Not to say the wealth of information was not overwhelming, but it brought the answers I was looking for closer to home.

It was different from when I Googled; the conversations felt authentic and practical, not to mention the advantage that most of the members are within the same locality and, therefore, even recommended where to acquire some of the things I needed.

However, as I scrolled through previous topics, I noticed some very contradicting statements from some members.

For instance, one mother wanted to know which greens were suitable for her seven-month-old baby, and some of the answers left me quite baffled.

For instance, I read spinach should not be given to a baby less than a year old - contrary to what I thought, given the many benefits - and that traditional greens were the best, while others opined the opposite.

What rattled me was that some of the women giving the information were either doctors or nutritionists and their contradictory statements left me a bit confused.

After introducing my baby to solid foods, he got constipated the first few days. I told a colleague that I wanted to feed my son pawpaw to see if it would help his bowel movement, but I was warned against it.

"Pawpaw is acidic and your baby might react to it," she said. But since I had made up my mind, I was going to give it to my baby; having done my little research, I fed my son pawpaw.

To my surprise, he pooped, which made me happy, but I kept hoping he won't react to it. And after a few weeks of including pawpaw in his diet and his bowel movement kept improving without getting any allergic reaction, I patted myself on the back, knowing I had made the right decision.

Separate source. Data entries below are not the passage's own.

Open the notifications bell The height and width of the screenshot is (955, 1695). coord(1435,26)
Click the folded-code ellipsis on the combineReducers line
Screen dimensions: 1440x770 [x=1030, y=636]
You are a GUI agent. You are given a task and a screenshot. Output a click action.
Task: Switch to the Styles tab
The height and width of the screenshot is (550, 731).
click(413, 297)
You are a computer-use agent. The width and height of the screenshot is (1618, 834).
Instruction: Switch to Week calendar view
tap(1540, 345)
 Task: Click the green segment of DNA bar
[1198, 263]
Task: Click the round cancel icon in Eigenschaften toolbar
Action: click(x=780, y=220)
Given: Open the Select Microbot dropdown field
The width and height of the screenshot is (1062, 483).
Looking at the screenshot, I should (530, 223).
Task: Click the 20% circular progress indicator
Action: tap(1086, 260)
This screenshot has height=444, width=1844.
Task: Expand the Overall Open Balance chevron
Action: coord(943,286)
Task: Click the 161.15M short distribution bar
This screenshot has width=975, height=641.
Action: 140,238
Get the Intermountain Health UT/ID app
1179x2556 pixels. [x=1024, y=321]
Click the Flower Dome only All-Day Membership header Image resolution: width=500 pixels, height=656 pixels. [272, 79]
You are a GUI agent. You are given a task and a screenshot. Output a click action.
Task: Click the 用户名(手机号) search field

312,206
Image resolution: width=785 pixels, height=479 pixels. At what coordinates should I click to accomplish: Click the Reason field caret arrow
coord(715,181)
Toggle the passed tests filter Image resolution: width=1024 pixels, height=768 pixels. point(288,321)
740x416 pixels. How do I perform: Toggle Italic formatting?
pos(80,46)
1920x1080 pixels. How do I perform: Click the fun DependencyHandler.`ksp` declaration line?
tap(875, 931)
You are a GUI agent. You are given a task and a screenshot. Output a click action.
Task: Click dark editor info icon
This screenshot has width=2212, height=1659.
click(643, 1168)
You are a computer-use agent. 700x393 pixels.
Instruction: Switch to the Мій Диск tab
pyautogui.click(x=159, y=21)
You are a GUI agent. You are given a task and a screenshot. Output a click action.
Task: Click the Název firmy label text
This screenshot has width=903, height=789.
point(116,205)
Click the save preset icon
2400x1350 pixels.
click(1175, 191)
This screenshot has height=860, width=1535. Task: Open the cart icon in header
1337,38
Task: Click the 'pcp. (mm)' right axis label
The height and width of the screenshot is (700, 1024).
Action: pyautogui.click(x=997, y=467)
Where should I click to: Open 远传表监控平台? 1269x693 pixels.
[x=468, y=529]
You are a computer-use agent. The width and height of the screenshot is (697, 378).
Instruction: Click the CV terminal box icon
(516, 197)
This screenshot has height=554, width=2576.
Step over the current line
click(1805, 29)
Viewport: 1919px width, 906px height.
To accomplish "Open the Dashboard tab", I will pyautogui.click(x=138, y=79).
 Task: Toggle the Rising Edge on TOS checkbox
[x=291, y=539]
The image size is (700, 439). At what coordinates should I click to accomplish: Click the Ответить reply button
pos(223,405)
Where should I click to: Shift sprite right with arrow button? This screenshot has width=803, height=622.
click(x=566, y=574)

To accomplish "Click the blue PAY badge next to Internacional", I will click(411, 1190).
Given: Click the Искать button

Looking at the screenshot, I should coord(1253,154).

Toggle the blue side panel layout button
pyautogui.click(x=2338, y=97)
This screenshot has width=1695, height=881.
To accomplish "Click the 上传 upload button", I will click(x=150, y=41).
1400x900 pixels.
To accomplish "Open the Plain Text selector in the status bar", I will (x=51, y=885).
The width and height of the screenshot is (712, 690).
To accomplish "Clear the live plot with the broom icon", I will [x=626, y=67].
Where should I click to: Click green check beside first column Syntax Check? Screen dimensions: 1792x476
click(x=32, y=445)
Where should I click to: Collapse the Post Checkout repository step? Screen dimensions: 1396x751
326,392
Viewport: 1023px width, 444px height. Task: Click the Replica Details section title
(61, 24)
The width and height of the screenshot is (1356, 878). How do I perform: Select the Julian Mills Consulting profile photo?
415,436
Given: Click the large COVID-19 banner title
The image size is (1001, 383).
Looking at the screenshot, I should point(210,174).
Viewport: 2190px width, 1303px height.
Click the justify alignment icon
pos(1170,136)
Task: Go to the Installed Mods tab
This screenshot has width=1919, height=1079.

I am still introducing my son to different foods and fruits for him to explore, but his favourite seems to be ugali and stew, with pawpaw being his best fruit.

Throughout this process, I noted a few things about weaning off a baby, one being that it is okay to experience mixed emotions when weaning off. Still, take it easy on yourself and take the time to adjust to the new normal.

Also, babies are different. Most mothers in the Facebook community groups gave advice based on how their children responded to solid foods, hence the contradicting views.

This also goes for friends, family and colleagues. Still, ask for help when you feel stuck, and do not ignore the information given, as some of it might be useful to your specific needs.

Do your research, but do not let it engulf you to the point you second guess every move you make. Some of the information and recommendations you receive might not work for you due to reasons such as finances.

However, if you can afford expert opinion, like going to a paediatrician, then, by all means, do it. Ultimately, go for what will make the weaning-off process more comfortable for you and your baby.

Finally, a mother will always know what is best for their babies, having spent the most time with them and watching their behaviour growing up.

So let your baby explore the different types of foods, and in any case of an allergic reaction, you will identify it early enough and find the best possible solution.